The idea of a sandbox game that lets you play the role of a hotshot pirate-hunter, a starfleet commander, a trader or a manufacturing mogul is very appealing.
I was put off by reports of bugs and the exceptionally paranoid copy protection scheme used for X3. I doubt I would have bought the game if it wasn’t on Steam.
The Steam version of the game includes a 3.78MB PDF manual but it would have been really nice to have a paper manual to put on my lap because there’s a lot to take in. The game supports widescreen formats but I played the game in a window for the first few hours so I could quickly Alt-TAB between the game and the PDF manual.
I still haven’t got the hang of all the various subsystems but I’ve at least got the flight basics down now so I’m no longer killing myself by accidentally putting my ship into reverse and ramming into objects. Please hold your applause.

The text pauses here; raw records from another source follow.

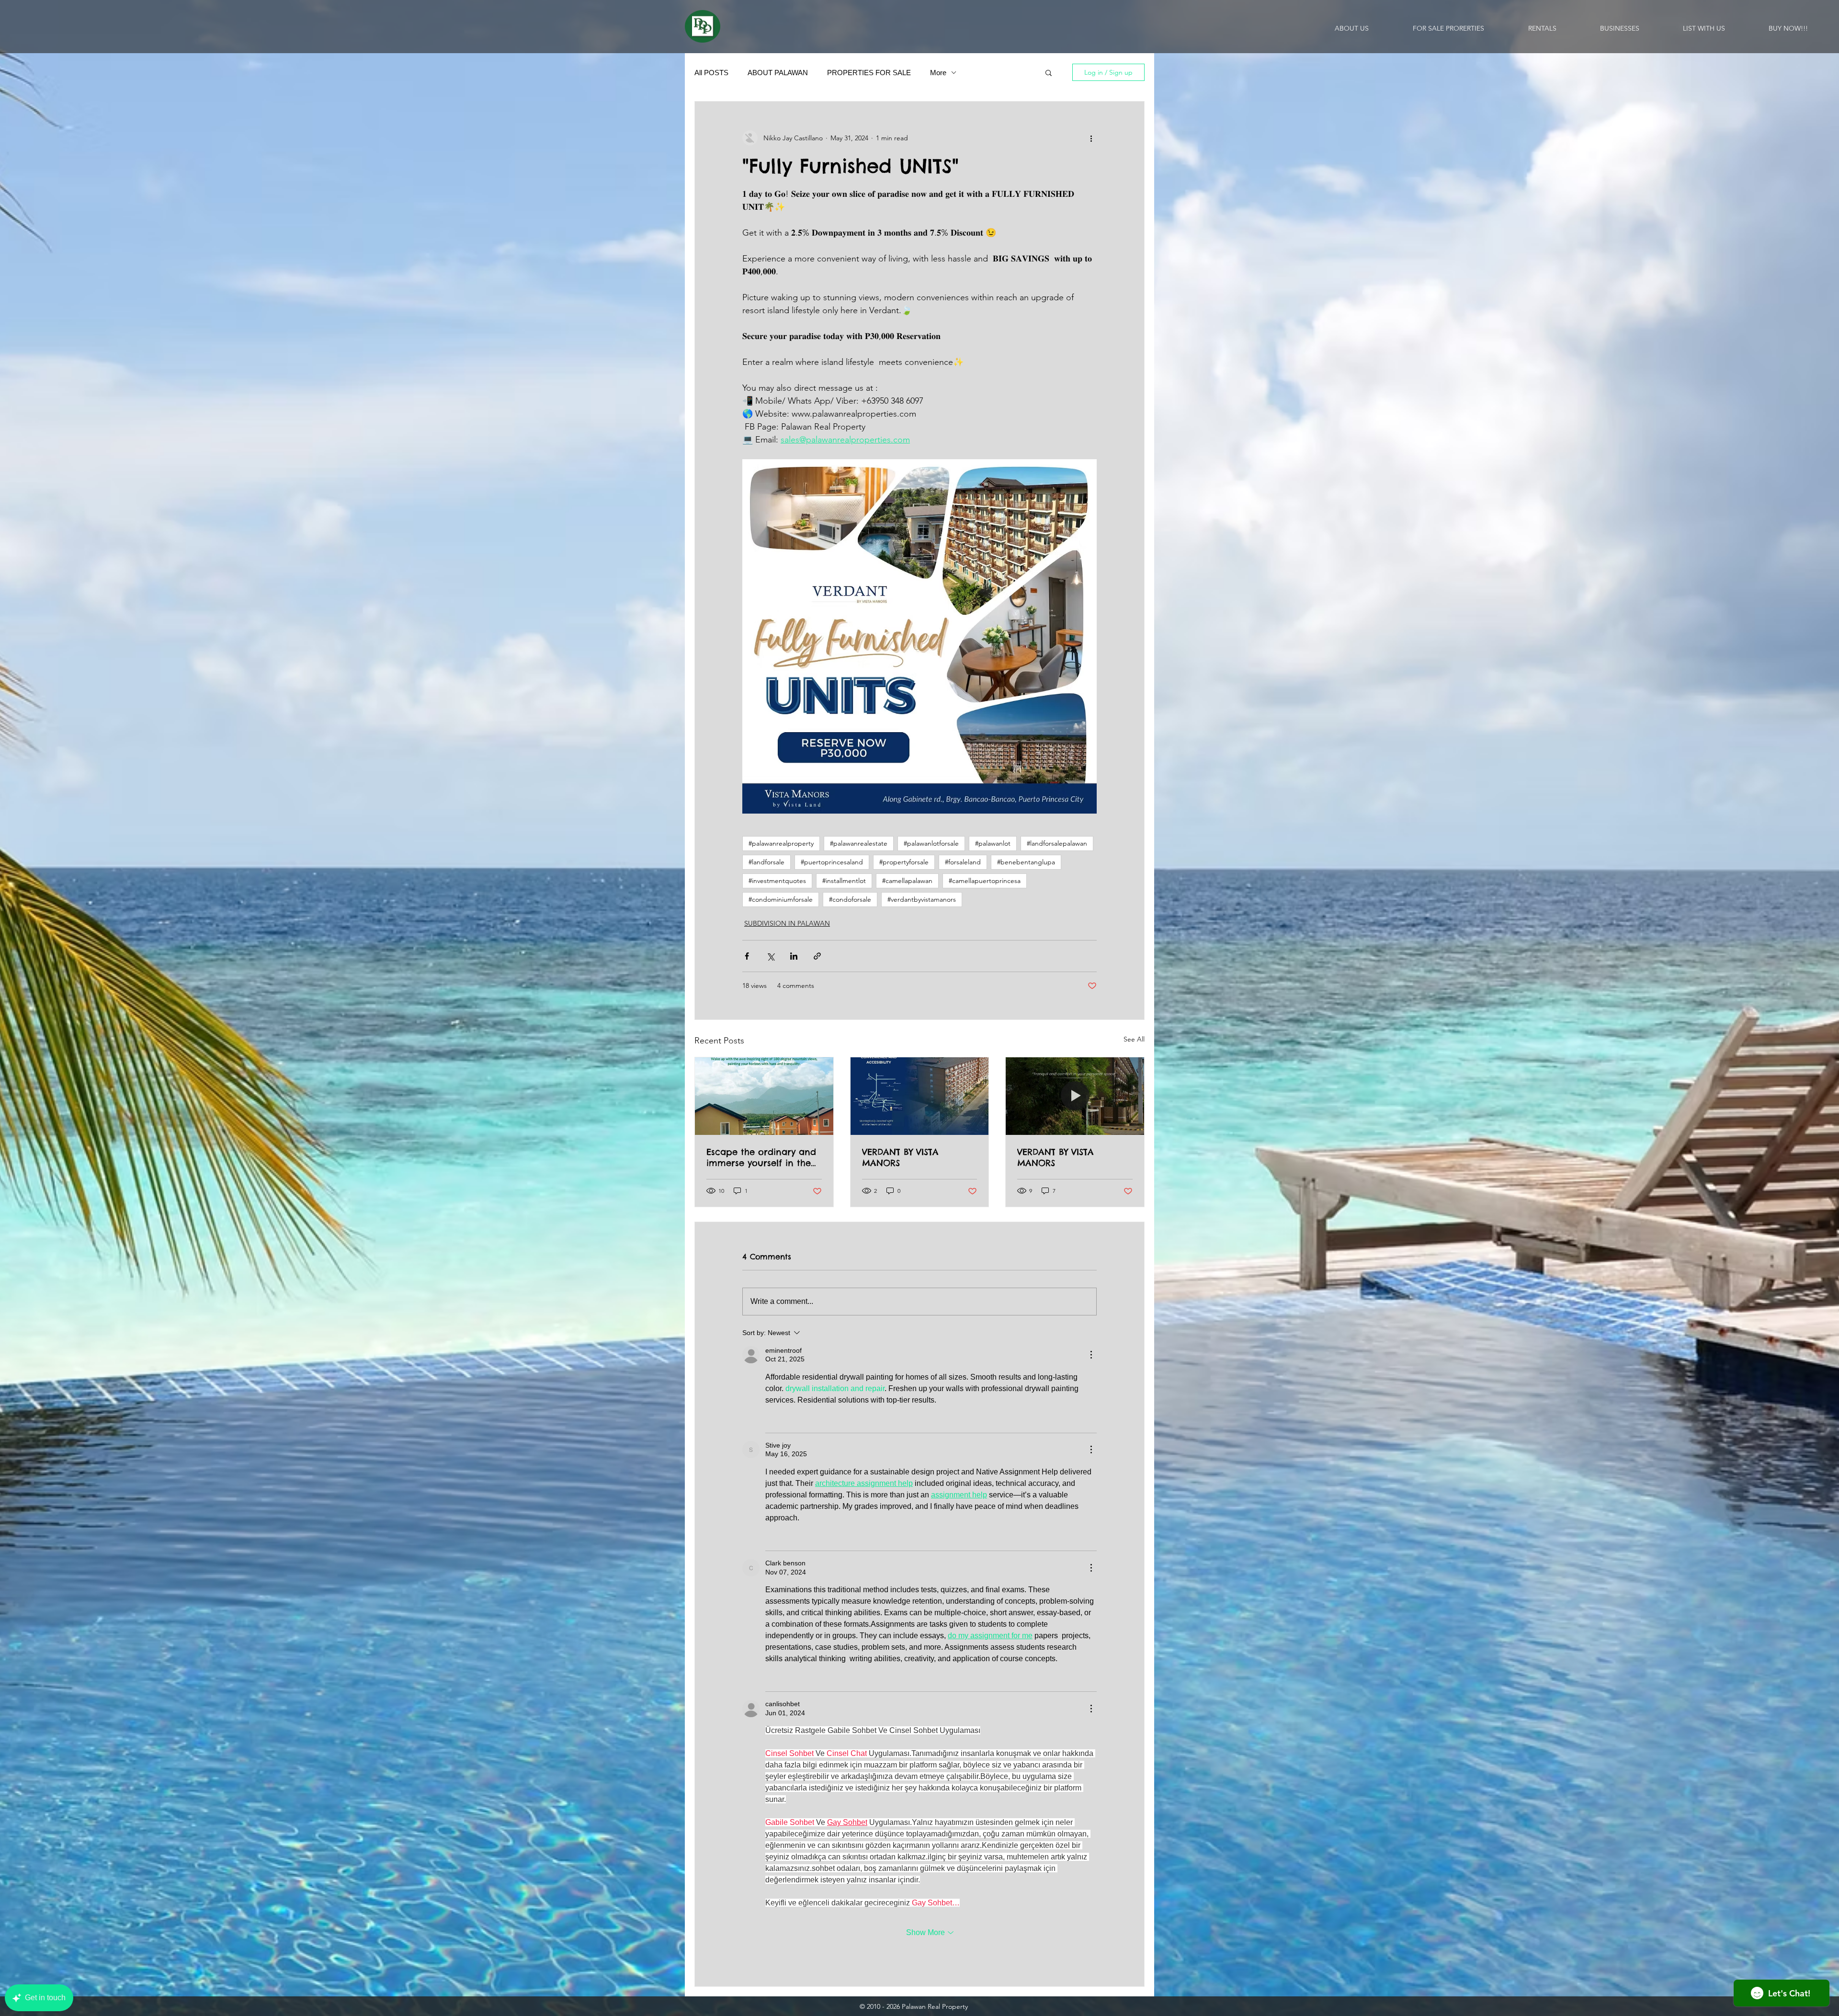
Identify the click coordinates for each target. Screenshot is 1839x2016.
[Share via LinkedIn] (793, 956)
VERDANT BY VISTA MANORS (900, 1157)
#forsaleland (963, 862)
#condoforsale (850, 899)
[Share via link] (817, 956)
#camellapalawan (907, 880)
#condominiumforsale (781, 899)
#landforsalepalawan (1057, 843)
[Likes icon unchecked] (771, 1419)
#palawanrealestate (858, 843)
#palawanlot (992, 843)
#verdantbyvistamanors (921, 899)
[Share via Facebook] (746, 956)
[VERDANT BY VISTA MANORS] (920, 1096)
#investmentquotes (777, 880)
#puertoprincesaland (832, 862)
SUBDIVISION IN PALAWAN (787, 923)
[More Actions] (1091, 1354)
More (938, 72)
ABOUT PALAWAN (778, 72)
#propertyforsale (904, 862)
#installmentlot (844, 880)
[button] (1048, 72)
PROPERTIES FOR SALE (869, 72)
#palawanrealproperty (781, 843)
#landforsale (766, 862)
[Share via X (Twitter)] (770, 956)
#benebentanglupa (1026, 862)
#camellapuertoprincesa (985, 880)
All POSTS (711, 72)
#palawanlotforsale (931, 843)
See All (1134, 1039)
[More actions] (1091, 138)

I may have made a mistake in playing the game at the Normal difficulty setting because trading is tough. Buying low and selling high is not a difficult concept to grasp but I have little idea of what to buy and where to sell it for the best profits. The Quickstart difficulty setting provides a free freight trader and tools to locate stations with the best prices and I wish I had chosen that instead. I make mistakes so you can learn from them, kids.
Without those trading aids, I had little choice but to spend a lot of time hopping from one sector to another, from station to station, trying to figure out the supply-demand thing and what runs would be profitable. For the longest time, I stuck with running Energy Cells from the Solar Power Stations in The Wall sector to the various factories in the Argon Prime sector. The profits weren’t great — about five or six credits per unit — and I couldn’t trade in large volumes due to limited cargo space on my starting ship, the Argon Buster. But hey, it’s a start.

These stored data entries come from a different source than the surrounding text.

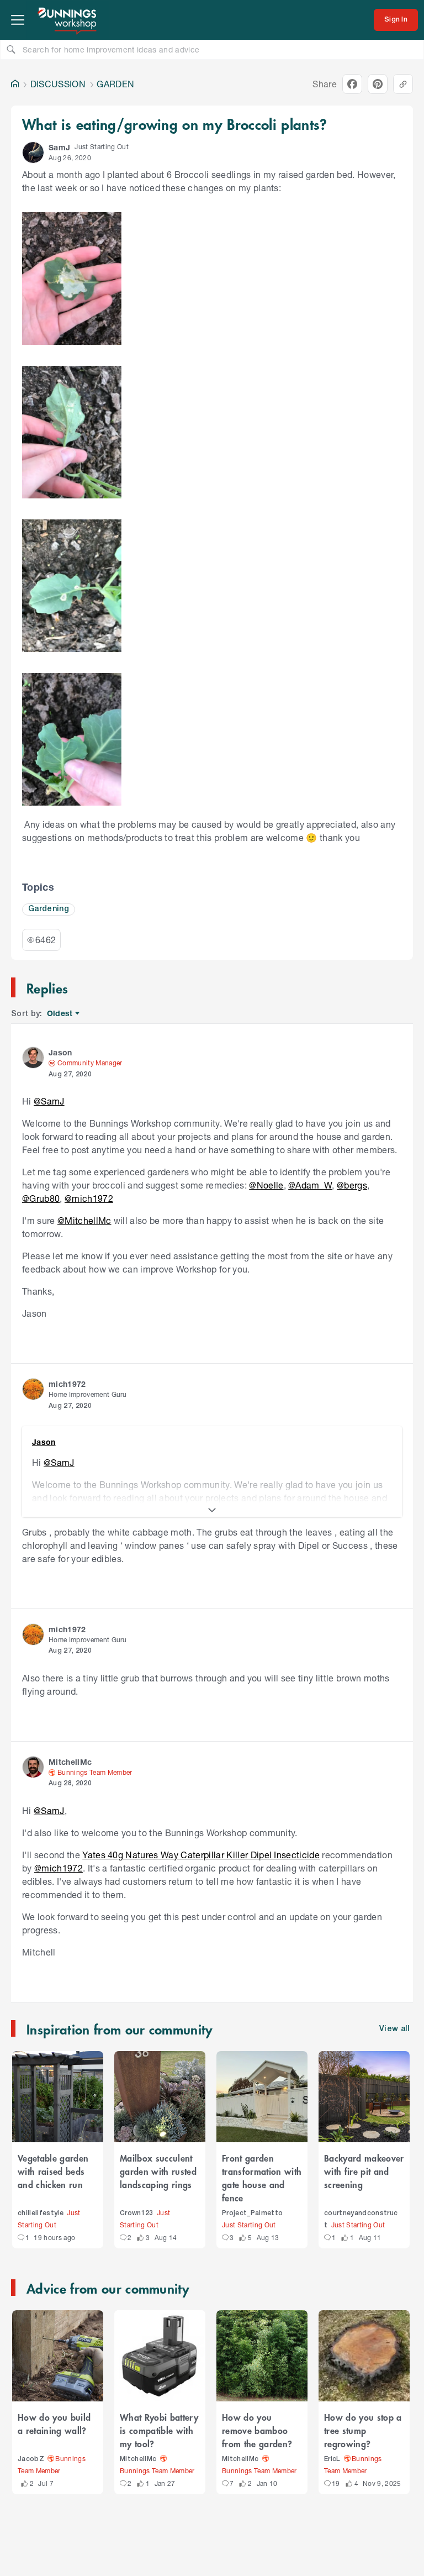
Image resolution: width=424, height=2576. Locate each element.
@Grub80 (41, 1198)
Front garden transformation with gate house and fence (261, 2177)
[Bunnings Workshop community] (67, 20)
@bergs (352, 1185)
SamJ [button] (59, 147)
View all (394, 2029)
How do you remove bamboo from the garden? (257, 2430)
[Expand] (212, 1510)
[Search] (11, 49)
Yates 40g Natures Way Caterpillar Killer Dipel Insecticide (201, 1854)
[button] (33, 152)
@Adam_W (310, 1185)
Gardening (48, 909)
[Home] (15, 84)
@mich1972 (89, 1198)
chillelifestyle (40, 2213)
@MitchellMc (84, 1220)
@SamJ (49, 1101)
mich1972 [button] (67, 1384)
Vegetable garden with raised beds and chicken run (53, 2171)
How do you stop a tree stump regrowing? (363, 2430)
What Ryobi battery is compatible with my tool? (159, 2430)
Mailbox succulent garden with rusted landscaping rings (158, 2171)
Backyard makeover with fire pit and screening (364, 2171)
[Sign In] (396, 20)
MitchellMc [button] (70, 1762)
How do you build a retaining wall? (54, 2423)
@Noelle (266, 1185)
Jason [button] (60, 1052)
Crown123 (136, 2213)
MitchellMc (138, 2459)
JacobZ (31, 2459)
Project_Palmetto (252, 2213)
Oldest (60, 1013)
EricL (332, 2459)
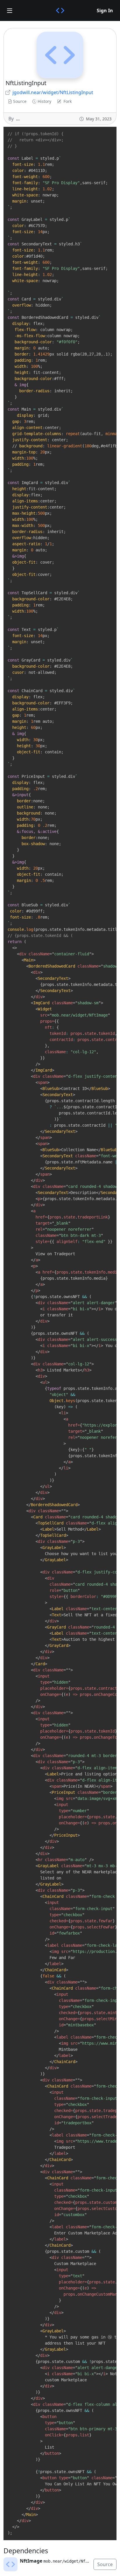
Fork (67, 101)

I’m glad the game has a command to accelerate time and a lot of auto-navigation tools. These automate and speed up the station-to-station trips. The downside is I felt at times the game was playing itself and I was left watching a sped up screensaver.
Overall, tedious and boring are two words that best describe my X3: Reunion experience at the moment. It’s easy to understand why others have deemed this a pain simulator. But I think the eventual payoff will be worth it. I just need to stick with it.